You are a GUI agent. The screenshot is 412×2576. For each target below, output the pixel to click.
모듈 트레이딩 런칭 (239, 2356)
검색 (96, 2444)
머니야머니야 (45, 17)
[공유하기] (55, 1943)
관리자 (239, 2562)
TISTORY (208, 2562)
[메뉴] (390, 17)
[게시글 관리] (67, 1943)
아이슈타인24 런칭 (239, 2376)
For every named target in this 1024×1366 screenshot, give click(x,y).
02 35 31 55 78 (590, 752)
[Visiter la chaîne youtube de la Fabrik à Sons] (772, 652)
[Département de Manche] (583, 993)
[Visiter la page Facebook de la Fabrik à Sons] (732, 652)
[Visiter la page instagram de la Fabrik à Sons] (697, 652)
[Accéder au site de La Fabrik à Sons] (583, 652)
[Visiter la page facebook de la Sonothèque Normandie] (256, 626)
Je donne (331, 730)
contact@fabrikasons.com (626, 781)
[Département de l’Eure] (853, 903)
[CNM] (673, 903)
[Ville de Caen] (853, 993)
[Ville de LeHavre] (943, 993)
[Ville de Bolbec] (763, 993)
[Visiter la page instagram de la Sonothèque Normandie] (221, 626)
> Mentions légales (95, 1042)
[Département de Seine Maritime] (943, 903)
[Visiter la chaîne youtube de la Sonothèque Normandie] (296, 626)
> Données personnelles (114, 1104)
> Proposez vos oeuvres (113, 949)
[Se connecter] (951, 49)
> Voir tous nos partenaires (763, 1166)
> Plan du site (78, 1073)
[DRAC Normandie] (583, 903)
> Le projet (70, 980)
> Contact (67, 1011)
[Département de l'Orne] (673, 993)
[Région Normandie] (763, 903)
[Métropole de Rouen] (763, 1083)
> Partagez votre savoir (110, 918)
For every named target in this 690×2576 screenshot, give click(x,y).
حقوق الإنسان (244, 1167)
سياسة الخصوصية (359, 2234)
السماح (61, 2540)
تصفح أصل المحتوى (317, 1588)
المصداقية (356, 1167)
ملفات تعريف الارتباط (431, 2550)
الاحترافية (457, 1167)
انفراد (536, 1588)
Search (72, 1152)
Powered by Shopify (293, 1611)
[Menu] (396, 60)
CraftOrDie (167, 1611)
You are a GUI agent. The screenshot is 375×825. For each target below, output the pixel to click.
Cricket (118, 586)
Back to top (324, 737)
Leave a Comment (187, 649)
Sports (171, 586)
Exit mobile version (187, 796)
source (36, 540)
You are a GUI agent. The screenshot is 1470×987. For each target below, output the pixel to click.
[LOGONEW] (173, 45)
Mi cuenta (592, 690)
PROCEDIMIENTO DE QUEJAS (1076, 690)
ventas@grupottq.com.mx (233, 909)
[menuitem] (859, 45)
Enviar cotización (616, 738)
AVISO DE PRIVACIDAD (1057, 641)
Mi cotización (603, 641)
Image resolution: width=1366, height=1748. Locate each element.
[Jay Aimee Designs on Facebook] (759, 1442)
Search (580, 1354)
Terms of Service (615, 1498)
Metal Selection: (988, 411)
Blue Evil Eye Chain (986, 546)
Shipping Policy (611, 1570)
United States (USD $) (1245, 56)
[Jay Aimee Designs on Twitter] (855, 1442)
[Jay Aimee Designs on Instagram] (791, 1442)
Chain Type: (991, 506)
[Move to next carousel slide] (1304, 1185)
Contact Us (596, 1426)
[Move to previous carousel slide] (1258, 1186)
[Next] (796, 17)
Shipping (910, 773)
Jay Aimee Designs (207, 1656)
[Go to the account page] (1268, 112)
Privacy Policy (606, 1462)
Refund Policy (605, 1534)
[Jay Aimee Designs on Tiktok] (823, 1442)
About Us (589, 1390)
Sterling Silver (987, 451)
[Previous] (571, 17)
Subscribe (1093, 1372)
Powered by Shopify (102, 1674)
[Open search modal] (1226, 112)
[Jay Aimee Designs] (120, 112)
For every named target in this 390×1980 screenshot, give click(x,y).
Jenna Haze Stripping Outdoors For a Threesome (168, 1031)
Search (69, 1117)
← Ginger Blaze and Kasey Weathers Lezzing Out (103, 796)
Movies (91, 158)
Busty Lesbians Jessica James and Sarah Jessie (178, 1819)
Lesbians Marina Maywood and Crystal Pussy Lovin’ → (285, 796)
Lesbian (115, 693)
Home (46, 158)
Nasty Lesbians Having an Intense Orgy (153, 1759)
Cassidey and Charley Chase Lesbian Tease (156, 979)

EXERCISE INSTRUCTIONS:
Out of the data above, transcribe exactly and only the lines starting with the line that has "[Jay Aimee Designs on Tiktok] (823, 1442)" and going on through the line that has "[Jay Aimee Designs] (120, 112)", both included.

RESPONSE TO THE EXERCISE:
[Jay Aimee Designs on Tiktok] (823, 1442)
About Us (589, 1390)
Sterling Silver (987, 451)
[Previous] (571, 17)
Subscribe (1093, 1372)
Powered by Shopify (102, 1674)
[Open search modal] (1226, 112)
[Jay Aimee Designs] (120, 112)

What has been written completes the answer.